Eğer karşılıklı güvensizlikten söz ediliyorsa orada şeylerin şeffaf olmadığı, yani demokrasi kurallarının geçerli olmadığı söylenebilir. Birileri yalnızca belli sayıdaki oya bakarak kendilerinde aynı etnik gruba ait tüm insanları temsil etme yetkisi görüp bir takım konuları tartışmaya açmak isteyebilir, oysa açmak istedikleri konuların bizzat kendileri başka bir tartışma konusu olabilir. Diğerleri için de aynı şey söylenebilir.
Her şeyin almak ve vermek üzerine kurulu olduğu bir ülkede her oyunun bir kazananı ve bir de kaybedeni olmayabilir. Güneydoğu'da son 30 yılda yaşananlar bazı durumlarda bütün bir toplumun oyunu kaybedebileceğini göstermiştir. Öyleyse buradan çıkış da kolektif bir şekilde olmalıdır, yani böylesine uzun ve olumsuz bir süreçten sonra bütün toplumun kazanabileceği bir oyun oynanabilir. Bu oyunun adıysa kalıcı, sağlam bir demokrasiye sahip Türkiye olabilir.

§ Sağlanan Liste:
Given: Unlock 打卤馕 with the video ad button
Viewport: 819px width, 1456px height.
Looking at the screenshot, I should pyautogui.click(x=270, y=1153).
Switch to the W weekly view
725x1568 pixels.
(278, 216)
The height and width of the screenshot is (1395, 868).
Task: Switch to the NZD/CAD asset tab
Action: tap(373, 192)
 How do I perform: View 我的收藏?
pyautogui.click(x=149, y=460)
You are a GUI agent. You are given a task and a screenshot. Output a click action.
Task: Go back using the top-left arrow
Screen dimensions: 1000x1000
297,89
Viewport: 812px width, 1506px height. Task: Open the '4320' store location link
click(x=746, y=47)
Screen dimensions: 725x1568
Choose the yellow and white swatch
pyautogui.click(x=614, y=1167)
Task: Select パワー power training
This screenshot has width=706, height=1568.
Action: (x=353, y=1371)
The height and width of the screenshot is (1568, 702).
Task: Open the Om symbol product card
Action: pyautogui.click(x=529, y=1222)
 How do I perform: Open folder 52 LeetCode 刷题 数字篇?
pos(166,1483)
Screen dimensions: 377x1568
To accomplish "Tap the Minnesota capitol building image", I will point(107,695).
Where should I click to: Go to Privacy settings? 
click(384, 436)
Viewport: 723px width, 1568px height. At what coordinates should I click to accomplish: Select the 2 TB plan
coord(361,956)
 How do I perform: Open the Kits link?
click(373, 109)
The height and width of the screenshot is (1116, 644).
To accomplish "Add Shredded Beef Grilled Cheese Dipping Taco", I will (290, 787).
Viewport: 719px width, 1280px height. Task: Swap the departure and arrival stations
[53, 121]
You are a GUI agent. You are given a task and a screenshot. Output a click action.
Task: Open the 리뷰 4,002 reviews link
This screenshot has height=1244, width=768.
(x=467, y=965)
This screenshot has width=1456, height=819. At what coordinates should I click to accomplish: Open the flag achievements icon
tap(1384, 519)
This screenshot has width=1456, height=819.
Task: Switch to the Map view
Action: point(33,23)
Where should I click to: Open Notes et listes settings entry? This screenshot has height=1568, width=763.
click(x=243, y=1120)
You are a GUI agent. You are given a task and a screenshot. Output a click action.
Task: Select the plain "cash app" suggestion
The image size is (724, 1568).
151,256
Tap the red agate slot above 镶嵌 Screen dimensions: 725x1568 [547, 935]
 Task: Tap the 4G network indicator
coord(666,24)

§ Görev: Lütfen okuma metninde "oyun" kelimesini herhangi bir ekli biçimde içeren bütün cümleleri metindeki hâliyle sıralayın.

§ Alıştırma Yanıtı:
- Her şeyin almak ve vermek üzerine kurulu olduğu bir ülkede her oyunun bir kazananı ve bir de kaybedeni olmayabilir.
- Güneydoğu'da son 30 yılda yaşananlar bazı durumlarda bütün bir toplumun oyunu kaybedebileceğini göstermiştir.
- Öyleyse buradan çıkış da kolektif bir şekilde olmalıdır, yani böylesine uzun ve olumsuz bir süreçten sonra bütün toplumun kazanabileceği bir oyun oynanabilir.
- Bu oyunun adıysa kalıcı, sağlam bir demokrasiye sahip Türkiye olabilir.